Convidado para participar deste ciclo sobre Língua, Literatura e Autoridade, considerei que seria interessante usar o termo como objeto orientador de nossas considerações, pois me parece que poucas palavras têm mais força hoje, no ideário conservador e neoliberal, do que a noção de meritocracia.

Mas que noção é essa exatamente?

Procurando por uma definição de meritocracia pelo senso comum, encontrei, no site do Instituto Mises Brasil, uma matéria escrita, em 2015, por Joel Pinheiro da Fonseca, mestre em Filosofia pela USP (2014). O artigo de Fonseca, “Não é a meritocracia; é o valor que se cria”, serve muito bem à nossa discussão, visto que não só expõe sua visão (neo)liberal sobre o assunto, mas, em adição, parte exatamente do senso comum para tentar explicar (no caso dele, elogiosamente) o que é a meritocracia.

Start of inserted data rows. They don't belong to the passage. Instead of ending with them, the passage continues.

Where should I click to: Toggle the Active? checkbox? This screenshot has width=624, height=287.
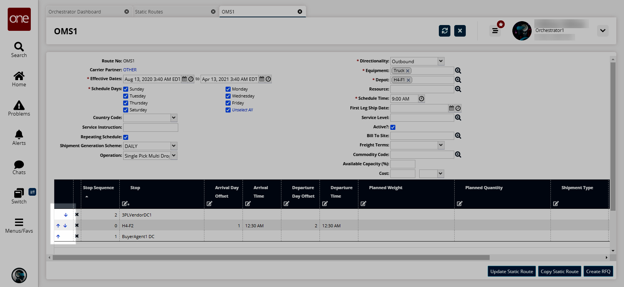click(x=393, y=127)
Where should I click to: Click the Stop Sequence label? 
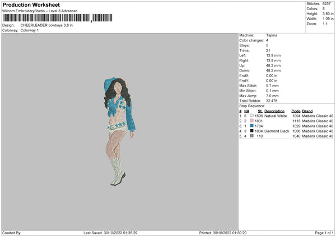coord(251,105)
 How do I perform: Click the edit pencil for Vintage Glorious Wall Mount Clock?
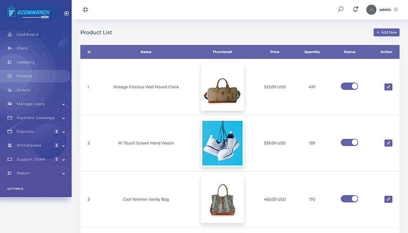point(388,87)
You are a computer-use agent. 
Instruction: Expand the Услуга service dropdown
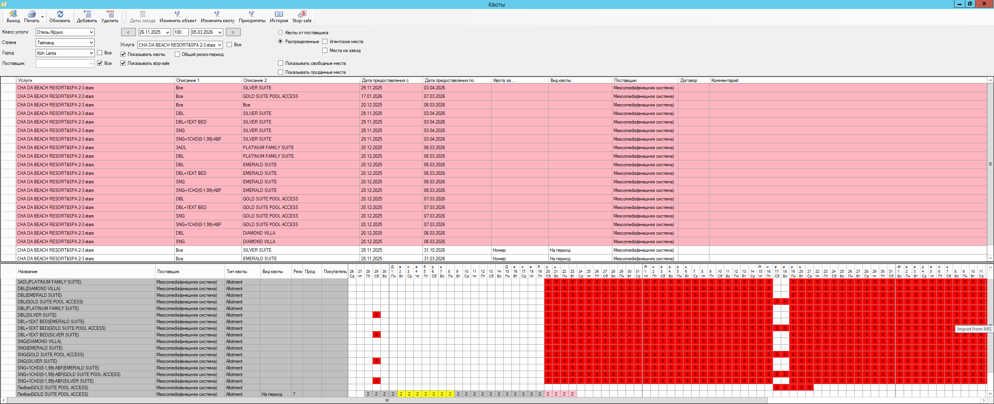[x=219, y=45]
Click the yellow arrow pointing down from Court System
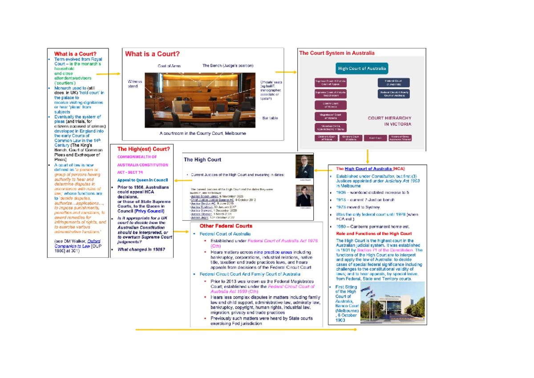This screenshot has height=378, width=534. click(368, 157)
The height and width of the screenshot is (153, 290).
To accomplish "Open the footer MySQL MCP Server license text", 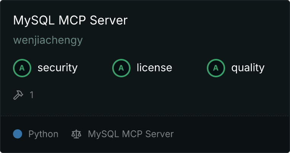I will 131,134.
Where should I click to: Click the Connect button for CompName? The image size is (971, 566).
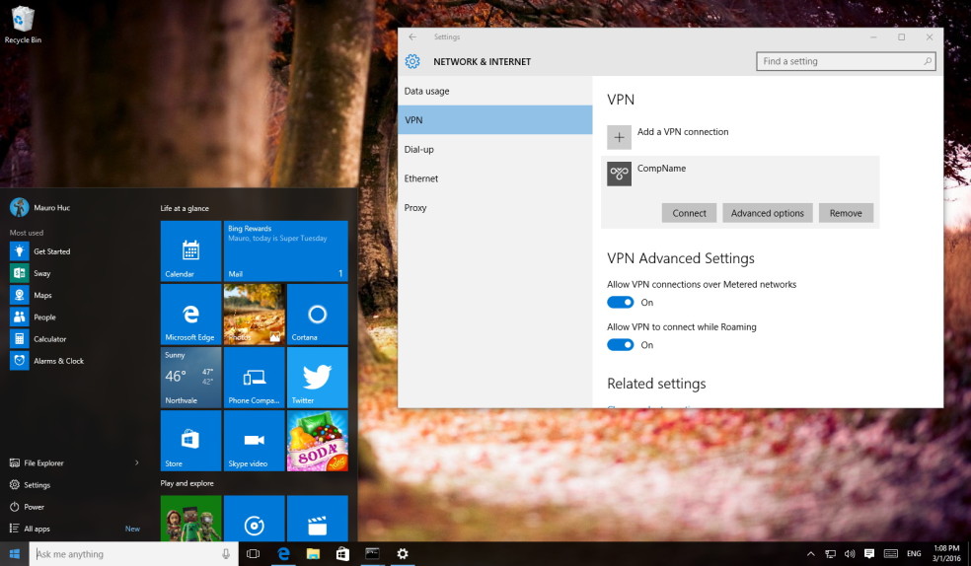pos(689,213)
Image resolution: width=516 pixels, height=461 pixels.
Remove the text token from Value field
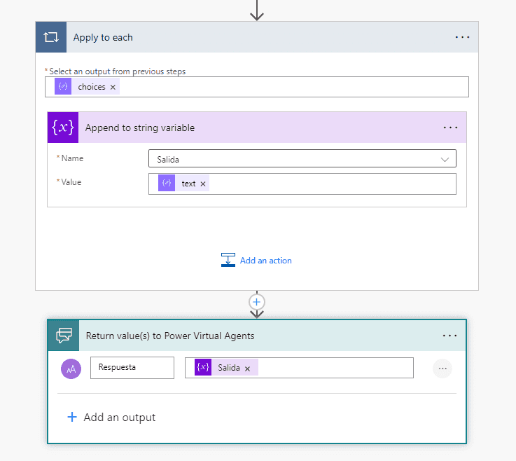(203, 184)
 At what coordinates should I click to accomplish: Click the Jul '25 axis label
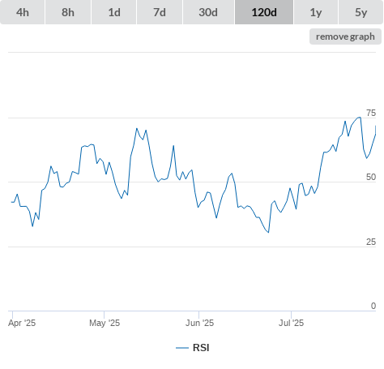click(291, 323)
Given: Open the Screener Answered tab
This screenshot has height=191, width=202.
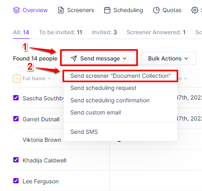Looking at the screenshot, I should 156,32.
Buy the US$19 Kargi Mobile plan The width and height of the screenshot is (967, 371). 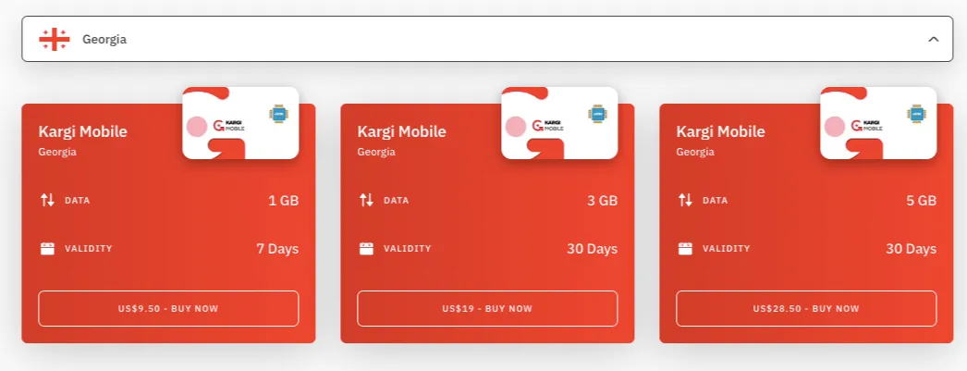[487, 309]
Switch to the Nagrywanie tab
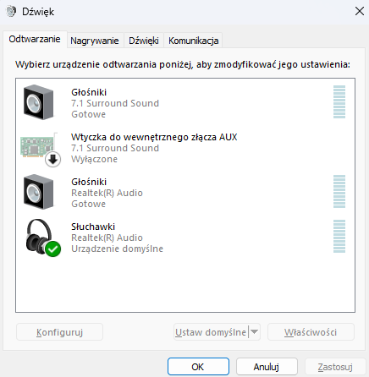This screenshot has height=377, width=369. 95,41
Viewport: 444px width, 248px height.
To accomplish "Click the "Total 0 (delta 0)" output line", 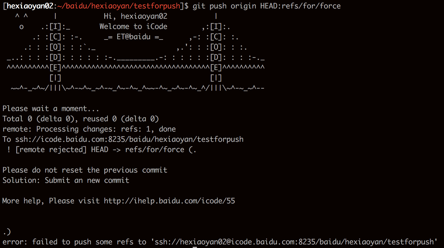I will [x=81, y=119].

Fonseca inicia seu texto a partir de uma imagem, compartilhada nas redes sociais, em que se vê um homem velho sentado no chão, ao lado de uma bengala improvisada, pedindo dinheiro com a mão estendida. Nessa imagem, leem-se ainda os seguintes dizeres: “SEGUNDO A MERITOCRACIA QUE OS REAÇAS TANTO DEFENDEM ESSE HOMEM É POBRE PORQUE NÃO SE ESFORÇOU O SUFICIENTE”.

Essa crítica, posta na imagem, Fonseca nos afirma que ocorre porque alguns liberais defendem a ideia de que o mercado é gerido por uma lógica meritocrática. A desconstrução desse argumento, como o próprio Fonseca mostra, é muito fácil de ser feita. Ele diz: “[…] será verdade que o mercado premia justamente o mérito? Se for, caro liberal, então você está obrigado a defender que Gugu Liberato e Faustão têm mais mérito do que um professor realmente excelente e que realmente ensine coisas úteis.”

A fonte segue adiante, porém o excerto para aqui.